5.6.1 Perbanyakan Morel Rinjani Insitu
Perbanyakan secara insitu mengacu pada PP No. 7 tahun 1999 pasal 8 ayat 1 sebagai bagian upaya penyelamatan spesies di dalam habitatnya. Perbanyakan
morel Rinjani secara insitu dikerjakan pada lokasi-lokasi yang mempunyai karakter ekologi yang sama dengan lokasi ditemukannya morel Rinjani.
Perbanyakan dikerjakan dengan alasan eksistensi spesises morel karena potensi nilai ekonomi dan lokasi habitatnya yang sekarang merupakan jalur intensif
pendakian. Perbanyakan dapat dikerjakan dengan mengambil sclerotium untuk
ditanam ditempat lain baik agar menghasilkan tubuh buah. Syarat-syarat ekologi disesuaikan dengan hasil penelitian. Berdasarkan ketinggian tempat, perbanyakan
morel insitu dapat dikerjakan pada lokasi yang mempunyai ketinggian tempat antara 1572–1609m dpl sesuai hasil penelitian. Gambar 17 menunjukkan lokasi-
lokasi dengan ketinggian tempat antara 1500–1650m dpl baik di kawasan TNGR maupun kawasan hutan lain. Lokasi yang memungkinkan adalah di bagian utara,
barat dan selatan G. Rinjani seperti Gambar 17 karena karakter iklim lokasi-lokasi tersebut sama dengan lokasi morel saat ini. Penentuan lokasi yang tepat dan
mudah untuk diakses dilakukan dengan cek lapangan.
Gambar 17 Rencana perbanyakan morel insitu.

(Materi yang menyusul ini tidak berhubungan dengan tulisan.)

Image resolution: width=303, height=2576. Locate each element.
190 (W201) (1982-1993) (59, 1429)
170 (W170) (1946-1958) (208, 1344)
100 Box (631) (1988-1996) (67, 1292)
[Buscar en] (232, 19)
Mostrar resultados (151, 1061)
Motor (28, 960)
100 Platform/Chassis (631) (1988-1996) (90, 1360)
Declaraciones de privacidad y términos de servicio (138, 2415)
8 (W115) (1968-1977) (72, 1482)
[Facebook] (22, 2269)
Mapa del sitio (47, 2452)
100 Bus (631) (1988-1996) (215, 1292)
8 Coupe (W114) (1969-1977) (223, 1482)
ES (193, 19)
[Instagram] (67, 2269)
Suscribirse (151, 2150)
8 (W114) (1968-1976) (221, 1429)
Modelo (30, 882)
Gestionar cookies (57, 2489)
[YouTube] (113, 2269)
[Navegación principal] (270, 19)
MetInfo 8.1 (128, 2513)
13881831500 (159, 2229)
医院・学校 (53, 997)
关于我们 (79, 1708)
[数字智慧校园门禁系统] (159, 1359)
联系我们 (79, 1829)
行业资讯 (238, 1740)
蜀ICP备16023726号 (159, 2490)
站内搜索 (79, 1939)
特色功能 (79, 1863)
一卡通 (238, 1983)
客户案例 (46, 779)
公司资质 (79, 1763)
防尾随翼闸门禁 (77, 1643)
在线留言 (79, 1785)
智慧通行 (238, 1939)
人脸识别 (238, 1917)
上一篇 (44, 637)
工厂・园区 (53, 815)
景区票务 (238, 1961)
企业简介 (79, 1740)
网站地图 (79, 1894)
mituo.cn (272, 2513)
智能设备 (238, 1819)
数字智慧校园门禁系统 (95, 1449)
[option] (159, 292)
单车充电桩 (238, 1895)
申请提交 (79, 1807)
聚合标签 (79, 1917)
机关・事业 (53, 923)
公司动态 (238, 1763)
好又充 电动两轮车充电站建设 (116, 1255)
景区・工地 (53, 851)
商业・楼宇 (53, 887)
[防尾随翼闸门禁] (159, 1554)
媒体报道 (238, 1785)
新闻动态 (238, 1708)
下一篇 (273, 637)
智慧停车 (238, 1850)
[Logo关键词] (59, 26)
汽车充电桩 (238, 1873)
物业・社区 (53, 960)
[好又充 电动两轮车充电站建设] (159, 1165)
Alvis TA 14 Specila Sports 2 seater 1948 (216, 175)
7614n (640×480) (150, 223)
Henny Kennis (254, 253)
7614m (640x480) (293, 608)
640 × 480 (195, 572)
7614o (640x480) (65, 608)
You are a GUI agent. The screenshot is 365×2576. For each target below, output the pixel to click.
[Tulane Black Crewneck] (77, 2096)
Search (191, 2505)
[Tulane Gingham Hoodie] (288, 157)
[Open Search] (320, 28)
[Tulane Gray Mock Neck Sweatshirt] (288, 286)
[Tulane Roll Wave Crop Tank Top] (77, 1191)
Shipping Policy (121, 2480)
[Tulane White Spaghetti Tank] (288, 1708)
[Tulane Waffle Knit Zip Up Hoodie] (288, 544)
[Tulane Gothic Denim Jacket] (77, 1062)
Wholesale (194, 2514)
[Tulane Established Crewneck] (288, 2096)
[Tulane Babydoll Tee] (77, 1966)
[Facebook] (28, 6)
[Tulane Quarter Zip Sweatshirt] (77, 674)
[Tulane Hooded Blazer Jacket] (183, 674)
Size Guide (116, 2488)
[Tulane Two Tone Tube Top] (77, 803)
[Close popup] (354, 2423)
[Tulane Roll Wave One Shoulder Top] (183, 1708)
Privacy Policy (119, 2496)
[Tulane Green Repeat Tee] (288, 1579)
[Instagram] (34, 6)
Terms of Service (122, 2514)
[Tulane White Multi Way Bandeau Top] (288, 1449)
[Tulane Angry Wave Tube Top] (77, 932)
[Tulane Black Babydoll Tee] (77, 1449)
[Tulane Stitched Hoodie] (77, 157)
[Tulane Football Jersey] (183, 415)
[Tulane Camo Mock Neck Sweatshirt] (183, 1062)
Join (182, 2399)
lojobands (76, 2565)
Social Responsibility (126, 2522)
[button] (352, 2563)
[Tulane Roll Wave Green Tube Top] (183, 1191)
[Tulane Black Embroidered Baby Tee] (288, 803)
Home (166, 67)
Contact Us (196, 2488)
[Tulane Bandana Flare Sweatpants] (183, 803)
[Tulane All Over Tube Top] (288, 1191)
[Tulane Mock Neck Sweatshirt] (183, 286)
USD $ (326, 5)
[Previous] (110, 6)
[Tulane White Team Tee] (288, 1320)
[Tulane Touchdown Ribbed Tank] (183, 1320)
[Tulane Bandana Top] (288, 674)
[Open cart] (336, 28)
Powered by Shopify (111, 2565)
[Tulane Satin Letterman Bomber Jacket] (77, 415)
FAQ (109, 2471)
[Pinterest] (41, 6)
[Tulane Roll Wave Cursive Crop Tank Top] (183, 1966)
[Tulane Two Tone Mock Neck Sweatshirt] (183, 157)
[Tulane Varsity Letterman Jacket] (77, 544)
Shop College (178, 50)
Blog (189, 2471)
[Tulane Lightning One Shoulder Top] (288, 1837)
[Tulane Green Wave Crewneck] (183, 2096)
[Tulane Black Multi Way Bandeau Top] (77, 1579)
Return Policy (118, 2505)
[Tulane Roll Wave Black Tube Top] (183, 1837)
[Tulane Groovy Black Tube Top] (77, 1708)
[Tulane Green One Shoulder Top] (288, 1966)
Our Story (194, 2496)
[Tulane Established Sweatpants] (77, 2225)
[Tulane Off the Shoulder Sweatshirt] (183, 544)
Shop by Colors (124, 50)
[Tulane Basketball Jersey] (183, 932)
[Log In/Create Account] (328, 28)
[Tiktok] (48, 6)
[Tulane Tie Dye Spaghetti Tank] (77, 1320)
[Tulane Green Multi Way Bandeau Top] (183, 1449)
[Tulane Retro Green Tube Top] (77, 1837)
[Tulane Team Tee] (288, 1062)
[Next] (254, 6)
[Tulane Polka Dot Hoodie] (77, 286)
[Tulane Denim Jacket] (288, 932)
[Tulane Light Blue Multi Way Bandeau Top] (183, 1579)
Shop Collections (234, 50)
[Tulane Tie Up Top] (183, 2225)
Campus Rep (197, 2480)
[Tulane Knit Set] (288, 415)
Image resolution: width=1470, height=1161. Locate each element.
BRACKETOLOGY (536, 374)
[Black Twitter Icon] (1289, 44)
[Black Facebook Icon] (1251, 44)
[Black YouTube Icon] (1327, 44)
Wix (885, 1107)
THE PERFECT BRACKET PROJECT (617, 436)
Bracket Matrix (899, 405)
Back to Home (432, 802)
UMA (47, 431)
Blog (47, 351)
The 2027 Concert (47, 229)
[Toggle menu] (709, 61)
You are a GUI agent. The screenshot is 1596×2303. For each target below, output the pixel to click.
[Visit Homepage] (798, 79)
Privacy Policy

Perbanyakan morel secara insitu merupakan cara tepat dan cepat penyelamatan spesies morel mengingat persen keberhasilan budidaya di
laboratorium lingkungan terkontrol sangat kecil dibandingkan trial error perbanyakan tubuh buah morel di habitat aslinya. Isolat morel pada banyak
percobaan berhasil didapatkan hanya tingkat keberhasilannya menjadi tubuh buah tidak seperti isolat-isolat jamur edible lain. Oleh karena itu perdagangan morel
sampai saat ini masih mengandalkan pengambilan dari alam. Keberhasilan
insitu dapat
dimungkinkan ketika
3 faktor
utama petumbuhan morel diketahui yaitu prakondisi, pemicu inisiasi dan pendukung
pertumbuhan tubuh buah Pilz et al. 2007. Penelitian ini hanya menjawab faktor pertama yaitu kondisi yang memungkinkan morel tumbuh pada lokasinya saat ini,
karena secara statistik memiliki karakteristik yang berbeda terutama faktor fisik. Penelitian ini hanya sedikit menjawab faktor kedua, bahwa pemicu inisiasi morel
Rinjani karena menurunnya curah hujan, suhu dan kelembaban di lantai hutan. Seberapa besar penurununan belum dapat dijawab karena berdasarkan multivariat
suhu dan kelembaban tidak berpengaruh nyata terhadap jumlah tubuh buah morel. Hal ini diduga karena jumlah data yang kurang karena keterbatasan waktu dan
biaya, untuk pendekatan populasi yang sebenarnya. Hal ini dapat diatasi dengan monitoring secara berkala termasuk dengan memasukkan variabel curah hujan
yang sampai di lantai hutan. Faktor yang ketiga berupa kondisi yang terus- menerus mendukung pertumbuhan morel seperti tingkat kehangatan dan
kelembaban serta curah hujan juga dapat diidentifikasi berdasarkan monitoring berkala tersebut.